I was struck by the disciplines they were bringing to the table: architecture, environmental studies, sociology and urban studies. They were all clear how these disciplines affect the lifeblood of cities. They hoped to learn from Detroit, but also to leave something behind to further Detroit’s comeback.  

The project is being coordinated by Kerstin Neimann, a Hamburg, Germany student of applied cultural science, who has bought a house on Moran St. to use as a “research residency.” The project is called FILTER Detroit, a cultural exchange between the artists and academics who visit and the immediate neighborhood. Once the academics conclude their studies, their work will be used by the College for Creative Studies to create a project that responds to a community need.  

FILTER Detroit's house on Moran St.

“We need data to provide insight to our work,” said Neimann. “Without good information about the area, we would have to get it on our own, without knowing whether or not what we’re finding is accurate.” 

That’s where Data Driven Detroit came in. During a two-hour meeting, we were able to hear their ideas about urban heritage, while sharing demographic data about the area surrounding the house on Moran. From the beginning of the meeting, it was evident how differently they viewed urban areas, which are often considered the center of social, economic and political life. 

“Our cities aren’t the powerful entities that they are in Europe,” said D3’s Data Manager, Gregory Parrish. “We’re more interested in sprawl and suburbanization. Even our cities are suburban styled—single family homes and spread out.” 

“Maybe Hamtramck has a lesson for Detroit,” offered Lagos native, Kunle Ifesanya. “It’s more dense and efficient.
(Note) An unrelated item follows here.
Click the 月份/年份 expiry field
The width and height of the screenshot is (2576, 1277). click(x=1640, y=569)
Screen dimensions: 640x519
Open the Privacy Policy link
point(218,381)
There seems to be more of a sense of community identity, and it’s more walkable.” 

Ifesanya shared a fascinating story about his experience walking down streets in Lagos versus Detroit. In Detroit, he purposely walked into a group of large men to “see what would happen.” 

“They were friendly and asked me questions,” he said. “This would not have been the same in Lagos. It makes me wonder if the description of crime in Detroit is true.”  
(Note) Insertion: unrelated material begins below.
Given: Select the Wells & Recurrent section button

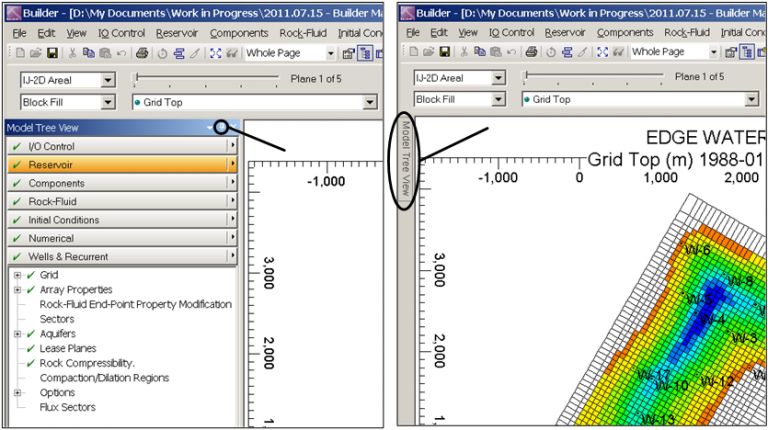Looking at the screenshot, I should (120, 257).
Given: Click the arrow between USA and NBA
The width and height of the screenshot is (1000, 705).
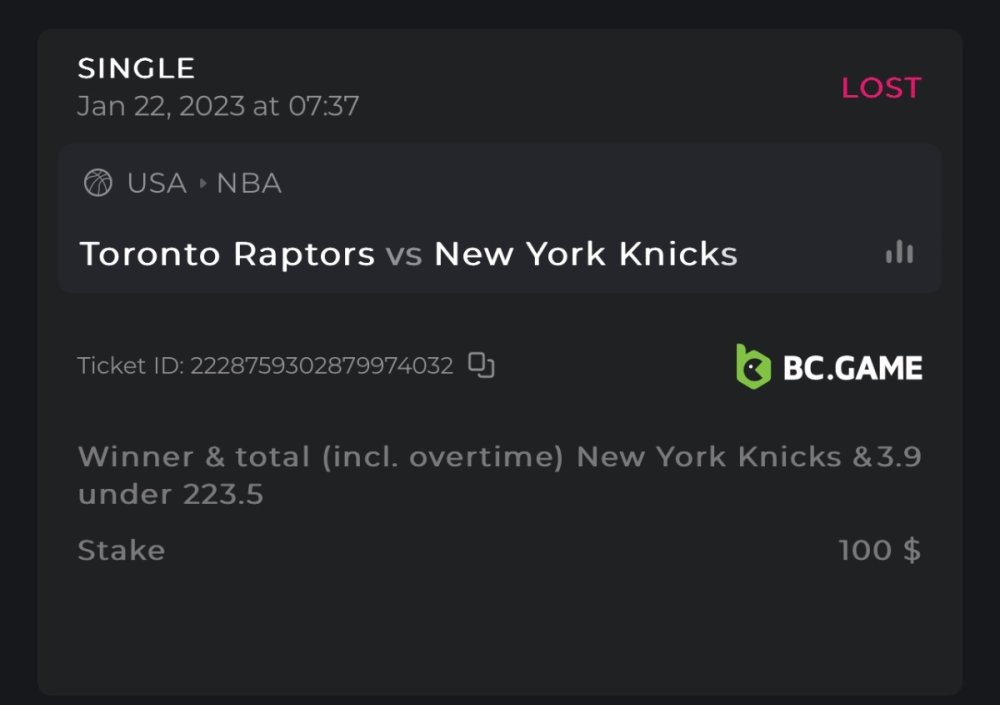Looking at the screenshot, I should coord(202,184).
Ultimately, the researchers will give their results to students at the College for Creative Studies. Supervised by Susan La Porte and Doug Kisor, the chair of CCS’ graphic design department, they will fashion a project that will leave behind a “living archive” of what the students discovered during their stay here.     
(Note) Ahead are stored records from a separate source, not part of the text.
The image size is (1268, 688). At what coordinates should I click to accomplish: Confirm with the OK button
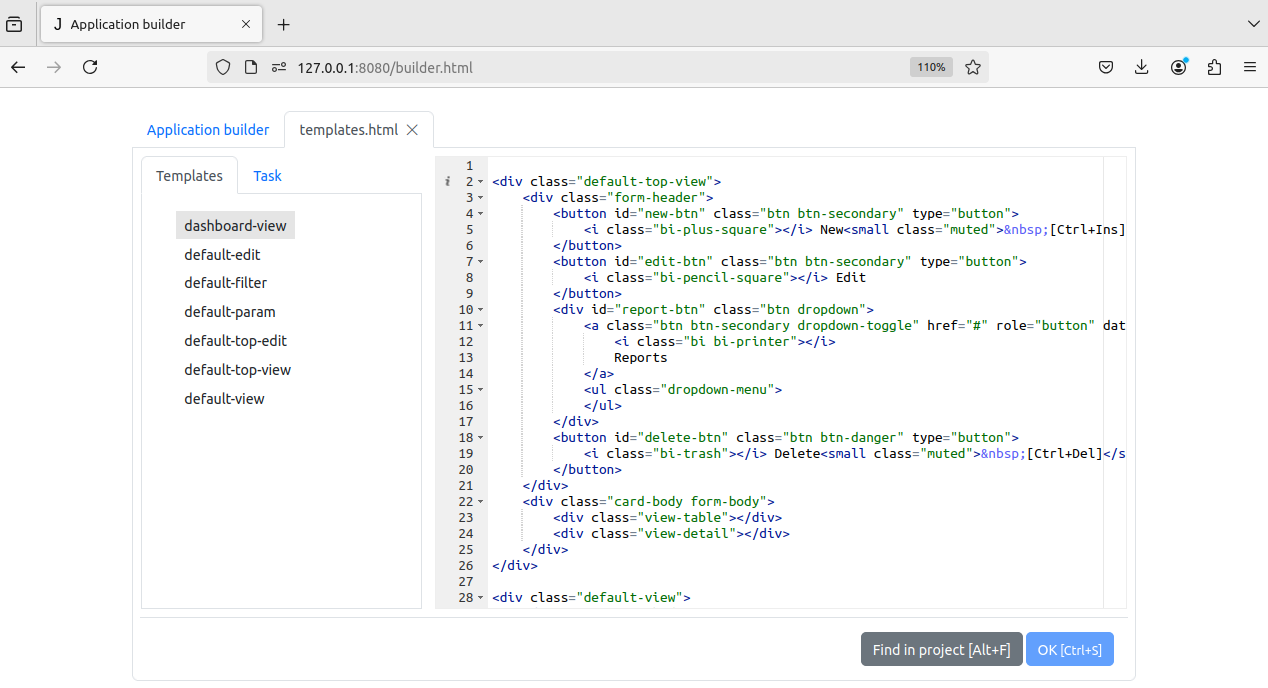(1069, 649)
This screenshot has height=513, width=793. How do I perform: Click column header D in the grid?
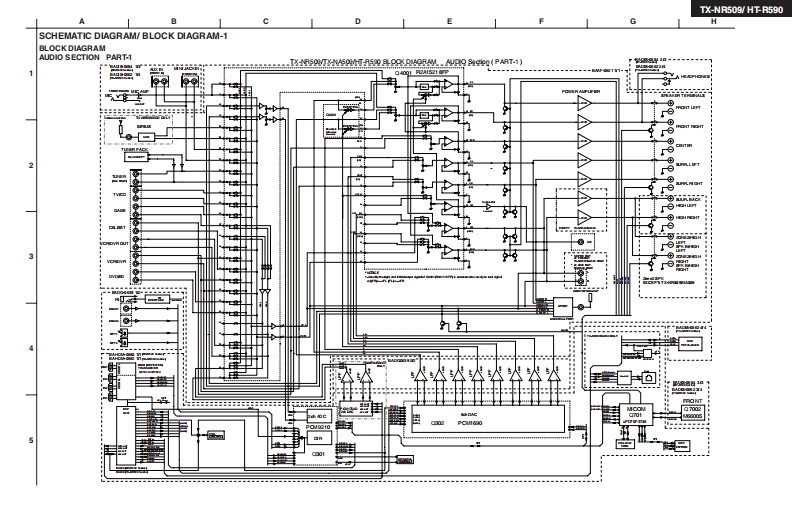(x=356, y=21)
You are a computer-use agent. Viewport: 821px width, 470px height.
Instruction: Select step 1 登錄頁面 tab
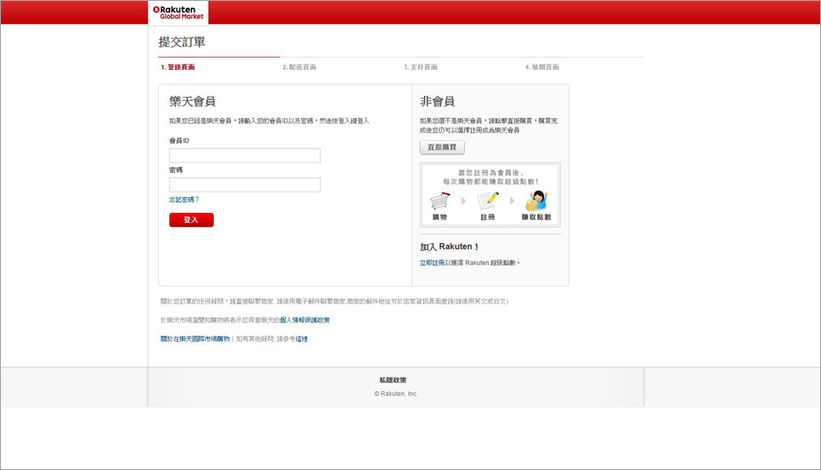[x=178, y=67]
 “We’re keenly interested in connecting our students with students from other cultures who have different ways of looking at the world,” said Kisor. His students have participated in projects like Design Ignites Change 

Kurt Metzger shares data about Detroit with Bauhaus University students.

, which encourages students to apply design to urban environments to affect change.  

It will be interesting to see what kind of long-term projects evolve in the collaboration between CCS and the FILTER Detroit project. It’s one of the gifts of being at a place like Data Driven Detroit. We get to see how creative minds can use our data to directly affect lives on both a local and global scale.